18. The method of claim 13 wherein the subterranean formation is a low permeability formation, having a permeability of less than about 100 mD before step (b).
19. The method of claim 17 wherein the halide salt is a chloride salt or a bromide salt.
20. The method of claim 19 wherein step (f) follows step (d) with a minimum time delay of at least about 1 hour between steps (f) and (d).
21. The method of claim 19 wherein step (f) follows step (d) with a minimum time delay of from about 15 minutes to about 1 hour between steps (f) and (d).
22. The method of claim 13 wherein the base fluid comprises an aqueous fluid and wherein the amphoteric surfactant comprises a fluorinated surfactant.

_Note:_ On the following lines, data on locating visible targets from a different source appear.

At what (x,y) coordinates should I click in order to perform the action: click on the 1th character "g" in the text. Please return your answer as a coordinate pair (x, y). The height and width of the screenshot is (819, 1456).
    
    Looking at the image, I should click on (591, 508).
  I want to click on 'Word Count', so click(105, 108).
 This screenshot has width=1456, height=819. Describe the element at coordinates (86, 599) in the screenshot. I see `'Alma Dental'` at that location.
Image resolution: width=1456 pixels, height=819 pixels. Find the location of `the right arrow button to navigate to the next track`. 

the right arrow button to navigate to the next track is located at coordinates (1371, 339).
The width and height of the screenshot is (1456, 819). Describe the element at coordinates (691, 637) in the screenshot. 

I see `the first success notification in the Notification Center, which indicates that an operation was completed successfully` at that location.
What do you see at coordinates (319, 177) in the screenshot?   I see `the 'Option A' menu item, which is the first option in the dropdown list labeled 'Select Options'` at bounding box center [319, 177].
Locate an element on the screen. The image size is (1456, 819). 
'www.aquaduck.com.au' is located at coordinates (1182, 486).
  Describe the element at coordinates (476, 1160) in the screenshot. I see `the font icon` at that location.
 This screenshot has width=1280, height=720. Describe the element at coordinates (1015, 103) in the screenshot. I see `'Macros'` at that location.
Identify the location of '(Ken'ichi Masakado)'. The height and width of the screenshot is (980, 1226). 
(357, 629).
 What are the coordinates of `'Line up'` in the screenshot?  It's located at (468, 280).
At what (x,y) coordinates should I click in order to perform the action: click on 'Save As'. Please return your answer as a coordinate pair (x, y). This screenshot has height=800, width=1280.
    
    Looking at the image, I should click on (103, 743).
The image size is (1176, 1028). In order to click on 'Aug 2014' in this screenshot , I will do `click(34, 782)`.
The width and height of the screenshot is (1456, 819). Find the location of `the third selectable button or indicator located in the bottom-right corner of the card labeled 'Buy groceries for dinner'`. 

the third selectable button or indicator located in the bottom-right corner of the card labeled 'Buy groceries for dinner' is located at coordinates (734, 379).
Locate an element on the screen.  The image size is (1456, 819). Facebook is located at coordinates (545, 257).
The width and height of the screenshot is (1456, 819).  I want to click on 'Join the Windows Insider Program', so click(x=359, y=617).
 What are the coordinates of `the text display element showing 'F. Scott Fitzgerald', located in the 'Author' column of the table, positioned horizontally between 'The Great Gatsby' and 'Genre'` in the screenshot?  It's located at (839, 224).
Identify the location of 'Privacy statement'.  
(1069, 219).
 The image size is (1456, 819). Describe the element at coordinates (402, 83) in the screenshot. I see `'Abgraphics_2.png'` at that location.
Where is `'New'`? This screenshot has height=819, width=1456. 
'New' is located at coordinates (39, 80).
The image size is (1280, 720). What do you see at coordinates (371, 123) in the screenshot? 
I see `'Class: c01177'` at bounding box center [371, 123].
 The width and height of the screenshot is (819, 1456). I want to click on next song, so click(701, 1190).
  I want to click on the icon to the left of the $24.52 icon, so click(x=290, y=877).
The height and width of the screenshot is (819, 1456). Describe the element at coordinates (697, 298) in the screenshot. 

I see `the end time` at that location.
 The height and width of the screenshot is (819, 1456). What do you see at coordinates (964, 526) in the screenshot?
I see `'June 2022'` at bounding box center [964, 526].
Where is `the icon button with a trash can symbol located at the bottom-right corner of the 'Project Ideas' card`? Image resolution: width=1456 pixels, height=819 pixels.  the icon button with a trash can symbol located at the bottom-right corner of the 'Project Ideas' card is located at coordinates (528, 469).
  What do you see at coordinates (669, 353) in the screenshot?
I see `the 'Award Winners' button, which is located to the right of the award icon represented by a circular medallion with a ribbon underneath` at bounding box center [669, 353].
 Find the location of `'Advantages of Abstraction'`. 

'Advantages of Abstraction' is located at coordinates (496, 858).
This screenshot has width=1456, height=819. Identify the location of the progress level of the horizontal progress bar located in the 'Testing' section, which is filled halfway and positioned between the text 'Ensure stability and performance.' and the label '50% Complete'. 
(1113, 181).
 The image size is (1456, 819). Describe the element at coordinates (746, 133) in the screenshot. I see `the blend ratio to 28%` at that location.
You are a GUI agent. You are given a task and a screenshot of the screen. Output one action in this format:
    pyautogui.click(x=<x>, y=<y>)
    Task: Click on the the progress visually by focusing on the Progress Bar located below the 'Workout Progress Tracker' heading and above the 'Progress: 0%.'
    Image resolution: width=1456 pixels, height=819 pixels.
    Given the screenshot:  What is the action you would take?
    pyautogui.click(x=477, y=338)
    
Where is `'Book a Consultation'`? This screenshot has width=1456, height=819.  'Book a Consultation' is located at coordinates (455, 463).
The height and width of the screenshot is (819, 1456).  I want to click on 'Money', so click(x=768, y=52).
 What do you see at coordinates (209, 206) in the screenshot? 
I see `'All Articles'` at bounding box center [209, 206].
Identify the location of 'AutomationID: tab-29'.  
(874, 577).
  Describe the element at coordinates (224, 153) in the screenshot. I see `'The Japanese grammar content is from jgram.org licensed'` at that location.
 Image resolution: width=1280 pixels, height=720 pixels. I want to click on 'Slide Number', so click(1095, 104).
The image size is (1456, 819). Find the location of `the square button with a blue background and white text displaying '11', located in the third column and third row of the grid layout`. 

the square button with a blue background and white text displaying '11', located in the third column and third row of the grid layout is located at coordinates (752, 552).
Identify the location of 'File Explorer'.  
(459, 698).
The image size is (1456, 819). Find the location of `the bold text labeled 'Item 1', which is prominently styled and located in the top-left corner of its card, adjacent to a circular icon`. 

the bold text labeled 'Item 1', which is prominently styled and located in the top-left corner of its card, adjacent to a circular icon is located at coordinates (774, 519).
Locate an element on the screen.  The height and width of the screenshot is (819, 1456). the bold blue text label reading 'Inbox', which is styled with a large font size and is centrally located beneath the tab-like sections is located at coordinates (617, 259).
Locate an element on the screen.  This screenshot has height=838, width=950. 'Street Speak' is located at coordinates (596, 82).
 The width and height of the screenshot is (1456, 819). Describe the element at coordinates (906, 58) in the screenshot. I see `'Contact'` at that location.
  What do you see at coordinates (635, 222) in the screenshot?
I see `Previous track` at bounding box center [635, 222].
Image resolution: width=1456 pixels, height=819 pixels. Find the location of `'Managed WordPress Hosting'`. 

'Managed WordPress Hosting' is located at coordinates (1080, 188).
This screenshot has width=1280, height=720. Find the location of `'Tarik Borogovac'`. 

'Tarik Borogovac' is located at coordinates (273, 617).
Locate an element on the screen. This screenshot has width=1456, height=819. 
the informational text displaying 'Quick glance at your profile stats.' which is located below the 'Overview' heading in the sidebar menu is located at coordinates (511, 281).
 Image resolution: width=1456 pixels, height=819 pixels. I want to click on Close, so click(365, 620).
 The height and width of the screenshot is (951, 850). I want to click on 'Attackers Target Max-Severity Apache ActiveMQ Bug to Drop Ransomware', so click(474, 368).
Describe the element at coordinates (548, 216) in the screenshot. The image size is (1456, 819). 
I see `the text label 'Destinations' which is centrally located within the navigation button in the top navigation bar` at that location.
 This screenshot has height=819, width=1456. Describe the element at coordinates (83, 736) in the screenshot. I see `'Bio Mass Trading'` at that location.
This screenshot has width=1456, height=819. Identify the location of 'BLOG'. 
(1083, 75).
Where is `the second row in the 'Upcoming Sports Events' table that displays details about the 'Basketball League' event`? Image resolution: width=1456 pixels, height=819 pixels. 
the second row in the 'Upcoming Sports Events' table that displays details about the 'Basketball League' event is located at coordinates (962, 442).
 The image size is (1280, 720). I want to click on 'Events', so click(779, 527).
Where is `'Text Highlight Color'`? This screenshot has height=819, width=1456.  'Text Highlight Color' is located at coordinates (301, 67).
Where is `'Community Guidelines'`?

23. The method of claim 13 wherein the halide salt is a chloride salt or a bromide salt.
24. An enhanced hydrocarbon recovery method comprising:
providing a chemomechanical treatment fluid comprising an aqueous base fluid, a surfactant, and a halide salt, wherein the surfactant is dissolved in the aqueous base fluid at a concentration below its critical micelle concentration;
introducing the chemomechanical treatment fluid into the subterranean formation by way of an injection well;
allowing the chemomechanical treatment fluid to interact with the subterranean formation to decrease the tensile strengths, compressive strengths, and fracture toughness of the subterranean formation; and
sweeping hydrocarbons towards a production well using the chemomechanical treatment fluid as a driving fluid for motivating the hydrocarbons towards the production well.
25. The method of claim 24 wherein the surfactant is an amphoteric surfactant and wherein the halide salt comprises an iodide salt.
26. The method of claim 24 wherein the subterranean formation is a limestone or a sandstone formation.
27. A chemomechanical treating fluid for treating subterranean formations comprising:
an aqueous base fluid wherein the aqueous base fluid comprises water and an alcohol;
a nonamphoteric surfactant wherein the nonamphoteric surfactant is dissolved in the aqueous base fluid at a concentration below its critical micelle concentration; and
a halide salt.
28. The method of claim 27 wherein the nonamphoteric surfactant comprises a nonionic fluorinated surfactant.
29. The method of claim 28 wherein the nonamphoteric surfactant comprises an amine oxide based fluorinated surfactant.
30. The method of claim 29 wherein the concentration of ammonium laurel sulfate in the base fluid is from about 100 ppm to about 250 ppm.
31. The method of claim 30 wherein the halide salt is a chloride salt or a bromide salt.